------ Document segment ------
INTRODUCTION: Apical root resection is a biologically essential component in endodontic microsurgery. However, because it reduces the total root length and supported root surface, it changes the biomechanical response of the tooth. The purpose of this study was to analyze the biomechanical effect of apical root resection and to compare apical root resection with periodontal bone loss from a biomechanical standpoint.
METHODS: Finite element models of the maxillary central incisor were reconstructed. First, preoperative and surgically treated models were generated to assess the factors altering the biomechanical response of the tooth. Then, apically resected models with different amounts of resection (3, 4, 5, 6, 7, and 8 mm) were created to estimate the clinically applicable limit of apical root resection. Periodontally destructed models with varying degrees of bone loss (0.5, 1, 1.5, 2, and 3 mm) were also created to compare the effect of apical root resection with periodontal bone loss. Stress distribution, tooth displacement, and effective crown-to-root ratio (α) were analyzed for each condition.
RESULTS: Apical root resection did not significantly alter the maximum von Mises stress or tooth displacement until it reached 6 mm (α = 0.67) when the tooth was supported by normal periodontium. In contrast, periodontal bone loss had a greater impact on biomechanical response change compared with apical root resection.
CONCLUSIONS: For a tooth supported by normal periodontium, 3 mm of apical root resection (α = 1.07) appeared to be mechanically acceptable. The biomechanical influence of apical root resection was weak compared with that of periodontal bone loss.
------
> **Exercise set**
a – Duplicate a passage from the abstract on apical root resection, starting at the words "RESULTS: Apical root" and stopping after the words "of periodontal bone loss.".
b – Answer these questions from the abstract on apical root resection.
(i) Which tooth were the finite element models based on?
(ii) At what amount of resection did apical root resection begin to significantly alter the maximum von Mises stress or tooth displacement, with normal periodontium?
(iii) How much apical root resection appeared mechanically acceptable for a tooth supported by normal periodontium?
------ The data ------
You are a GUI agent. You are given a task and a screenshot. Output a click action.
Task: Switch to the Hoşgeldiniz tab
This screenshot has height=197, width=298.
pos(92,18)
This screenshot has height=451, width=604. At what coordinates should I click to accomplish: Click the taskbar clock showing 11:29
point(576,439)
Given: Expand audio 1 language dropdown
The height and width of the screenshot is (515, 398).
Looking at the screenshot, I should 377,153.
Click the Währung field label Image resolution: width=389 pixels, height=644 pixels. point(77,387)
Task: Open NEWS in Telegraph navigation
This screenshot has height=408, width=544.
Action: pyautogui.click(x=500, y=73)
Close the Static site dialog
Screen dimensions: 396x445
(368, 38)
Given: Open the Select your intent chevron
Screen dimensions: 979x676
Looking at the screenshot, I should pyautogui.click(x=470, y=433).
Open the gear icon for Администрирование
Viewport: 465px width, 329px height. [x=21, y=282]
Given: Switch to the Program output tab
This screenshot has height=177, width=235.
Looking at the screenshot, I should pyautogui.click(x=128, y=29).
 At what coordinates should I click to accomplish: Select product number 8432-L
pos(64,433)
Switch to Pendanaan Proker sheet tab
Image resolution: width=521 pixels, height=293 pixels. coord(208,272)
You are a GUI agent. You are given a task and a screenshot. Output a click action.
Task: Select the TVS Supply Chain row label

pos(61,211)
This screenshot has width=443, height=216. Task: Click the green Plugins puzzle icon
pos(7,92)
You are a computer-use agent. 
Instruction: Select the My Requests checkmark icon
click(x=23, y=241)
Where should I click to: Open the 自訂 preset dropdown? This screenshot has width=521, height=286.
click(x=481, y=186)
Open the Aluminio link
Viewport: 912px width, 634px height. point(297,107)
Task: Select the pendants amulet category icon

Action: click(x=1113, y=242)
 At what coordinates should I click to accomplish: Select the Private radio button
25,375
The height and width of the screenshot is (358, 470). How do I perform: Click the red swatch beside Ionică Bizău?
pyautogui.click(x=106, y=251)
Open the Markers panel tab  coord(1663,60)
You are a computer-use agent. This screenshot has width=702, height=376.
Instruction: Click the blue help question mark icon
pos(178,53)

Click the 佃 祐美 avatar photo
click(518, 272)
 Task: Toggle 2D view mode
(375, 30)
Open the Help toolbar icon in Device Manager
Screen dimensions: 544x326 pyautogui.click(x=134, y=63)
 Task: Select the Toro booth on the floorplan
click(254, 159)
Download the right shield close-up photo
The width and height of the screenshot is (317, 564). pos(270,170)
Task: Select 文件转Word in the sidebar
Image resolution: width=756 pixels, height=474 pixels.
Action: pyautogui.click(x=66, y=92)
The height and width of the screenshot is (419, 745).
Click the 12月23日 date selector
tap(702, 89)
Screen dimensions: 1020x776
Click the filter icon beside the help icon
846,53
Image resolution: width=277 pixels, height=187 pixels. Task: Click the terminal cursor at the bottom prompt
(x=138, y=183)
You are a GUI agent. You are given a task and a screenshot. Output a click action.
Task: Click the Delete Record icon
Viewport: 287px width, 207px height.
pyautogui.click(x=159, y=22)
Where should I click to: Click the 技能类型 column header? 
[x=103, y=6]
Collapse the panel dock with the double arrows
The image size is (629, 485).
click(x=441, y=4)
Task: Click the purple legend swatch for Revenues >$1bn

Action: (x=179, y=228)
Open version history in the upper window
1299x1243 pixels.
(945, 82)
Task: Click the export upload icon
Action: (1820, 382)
------
> **Answers by task**
a –
RESULTS: Apical root resection did not significantly alter the maximum von Mises stress or tooth displacement until it reached 6 mm (α = 0.67) when the tooth was supported by normal periodontium. In contrast, periodontal bone loss had a greater impact on biomechanical response change compared with apical root resection.
CONCLUSIONS: For a tooth supported by normal periodontium, 3 mm of apical root resection (α = 1.07) appeared to be mechanically acceptable. The biomechanical influence of apical root resection was weak compared with that of periodontal bone loss.

b –
(i) The maxillary central incisor.
(ii) 6 mm (α = 0.67).
(iii) 3 mm (α = 1.07).